Tuesday 19 March 2013

Tufo love!

Due to a shameful lack of consumer research, I don't know whether you lovely readers prefer posts about work on the house or whether the realities of becoming an expat and the subtle (and not so subtle!) differences between UK and Italian culture are more interesting.  Perhaps you'd like to leave a comment and let me know.  In the meantime, I feel I have been neglecting those who are here for the renovation part of Renovation Ragazza.  So today, for those of you who were kind enough to tell me you shared my love for the old tufo following The beauty of tufo stone revealed, more piccies of the old dear revealing what's she's got underneath as she continues the transformation from decrepit to chic!

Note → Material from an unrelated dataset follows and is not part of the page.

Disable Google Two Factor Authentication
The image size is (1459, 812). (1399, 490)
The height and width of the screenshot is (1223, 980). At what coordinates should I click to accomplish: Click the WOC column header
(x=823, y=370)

Bathroom has shed her plaster
It's all coming off in the bedroom!
Stripping off in the living room too!

Au naturale!  Star vaulted ceiling in tufo
To avoid damaging the stone underneath, the best way to remove the old plaster is by hand.  After that, they fill the joints, holes and cracks (there's a joke there somewhere!) and then the stone is cleaned.

Painstaking work
Sorry girls: it's not warm enough for shirts off!
Exterior tufo wall of the house all cleaned up
I have to confess, I'm so taken with how beautiful the tufo looks when all cleaned up I'm considering leaving more exposed.  Seems a shame to hide it away again, but moderation in all things, yes?!

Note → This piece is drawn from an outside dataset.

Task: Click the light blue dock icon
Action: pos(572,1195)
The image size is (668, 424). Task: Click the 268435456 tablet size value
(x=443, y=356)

The previous colour scheme was rather bold: a triplet blue-green combo in the living room (evidence below) and you can't have missed the delightful palette of marshmallow pink, yellow and blue above in the bedroom!  Alongside the choice of colours, some of the previous handiwork isn't what we'd replicate today!  Here, for example, is a section of the last building work carried out however many decades ago:

The last mezzanine level wasn't the sturdiest!

Daylight through a "solid" wall isn't good!
And just for an insight into builders' mentality (in Italy you have to pay a special health and safety inspector to come on site and check they are wearing hard hats and sensible shoes!), here are some bonus piccies that make me smile:

Glad it's not my job to break down a roof I'm standing on!  
Solution - prop up a pole and broom!
Problem - no barrier to 2 storey drop!
Hard hats - best when on your head!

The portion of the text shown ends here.